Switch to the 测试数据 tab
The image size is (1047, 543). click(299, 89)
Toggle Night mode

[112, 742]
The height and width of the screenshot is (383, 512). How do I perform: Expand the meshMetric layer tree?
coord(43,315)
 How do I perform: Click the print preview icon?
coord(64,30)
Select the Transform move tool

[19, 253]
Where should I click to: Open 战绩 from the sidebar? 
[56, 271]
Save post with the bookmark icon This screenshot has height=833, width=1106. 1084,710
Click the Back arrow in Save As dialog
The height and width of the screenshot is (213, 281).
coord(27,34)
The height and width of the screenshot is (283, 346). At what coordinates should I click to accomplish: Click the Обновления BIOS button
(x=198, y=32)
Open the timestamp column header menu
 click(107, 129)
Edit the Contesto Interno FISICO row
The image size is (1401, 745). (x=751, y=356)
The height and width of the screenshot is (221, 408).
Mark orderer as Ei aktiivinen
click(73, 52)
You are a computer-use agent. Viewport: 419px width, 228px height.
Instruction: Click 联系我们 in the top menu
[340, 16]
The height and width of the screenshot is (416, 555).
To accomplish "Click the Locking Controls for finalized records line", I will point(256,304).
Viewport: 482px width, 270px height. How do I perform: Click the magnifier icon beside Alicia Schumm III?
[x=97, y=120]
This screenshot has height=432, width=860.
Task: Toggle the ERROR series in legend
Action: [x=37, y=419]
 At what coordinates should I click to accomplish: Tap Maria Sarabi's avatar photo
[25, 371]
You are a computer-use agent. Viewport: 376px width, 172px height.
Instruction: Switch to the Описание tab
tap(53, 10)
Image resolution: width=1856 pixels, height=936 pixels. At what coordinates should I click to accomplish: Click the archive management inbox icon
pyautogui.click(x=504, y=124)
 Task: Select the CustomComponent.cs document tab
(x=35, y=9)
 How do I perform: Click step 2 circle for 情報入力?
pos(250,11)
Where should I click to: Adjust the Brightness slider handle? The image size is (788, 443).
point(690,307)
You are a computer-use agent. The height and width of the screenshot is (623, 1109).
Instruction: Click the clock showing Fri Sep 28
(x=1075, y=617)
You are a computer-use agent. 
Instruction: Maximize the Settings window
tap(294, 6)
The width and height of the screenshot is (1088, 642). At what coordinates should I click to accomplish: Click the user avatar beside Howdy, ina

------------------------------------------------------------

* [Work to complete]: For every line in the material, write out an exact copy.

* [Written response]:
Switch to the 测试数据 tab
The image size is (1047, 543). click(299, 89)
Toggle Night mode

[112, 742]
The height and width of the screenshot is (383, 512). How do I perform: Expand the meshMetric layer tree?
coord(43,315)
 How do I perform: Click the print preview icon?
coord(64,30)
Select the Transform move tool

[19, 253]
Where should I click to: Open 战绩 from the sidebar? 
[56, 271]
Save post with the bookmark icon This screenshot has height=833, width=1106. 1084,710
Click the Back arrow in Save As dialog
The height and width of the screenshot is (213, 281).
coord(27,34)
The height and width of the screenshot is (283, 346). At what coordinates should I click to accomplish: Click the Обновления BIOS button
(x=198, y=32)
Open the timestamp column header menu
 click(107, 129)
Edit the Contesto Interno FISICO row
The image size is (1401, 745). (x=751, y=356)
The height and width of the screenshot is (221, 408).
Mark orderer as Ei aktiivinen
click(73, 52)
You are a computer-use agent. Viewport: 419px width, 228px height.
Instruction: Click 联系我们 in the top menu
[340, 16]
The height and width of the screenshot is (416, 555).
To accomplish "Click the Locking Controls for finalized records line", I will point(256,304).
Viewport: 482px width, 270px height. How do I perform: Click the magnifier icon beside Alicia Schumm III?
[x=97, y=120]
This screenshot has height=432, width=860.
Task: Toggle the ERROR series in legend
Action: [x=37, y=419]
 At what coordinates should I click to accomplish: Tap Maria Sarabi's avatar photo
[25, 371]
You are a computer-use agent. Viewport: 376px width, 172px height.
Instruction: Switch to the Описание tab
tap(53, 10)
Image resolution: width=1856 pixels, height=936 pixels. At what coordinates should I click to accomplish: Click the archive management inbox icon
pyautogui.click(x=504, y=124)
 Task: Select the CustomComponent.cs document tab
(x=35, y=9)
 How do I perform: Click step 2 circle for 情報入力?
pos(250,11)
Where should I click to: Adjust the Brightness slider handle? The image size is (788, 443).
point(690,307)
You are a computer-use agent. The height and width of the screenshot is (623, 1109).
Instruction: Click the clock showing Fri Sep 28
(x=1075, y=617)
You are a computer-use agent. 
Instruction: Maximize the Settings window
tap(294, 6)
The width and height of the screenshot is (1088, 642). At what coordinates should I click to accomplish: Click the user avatar beside Howdy, ina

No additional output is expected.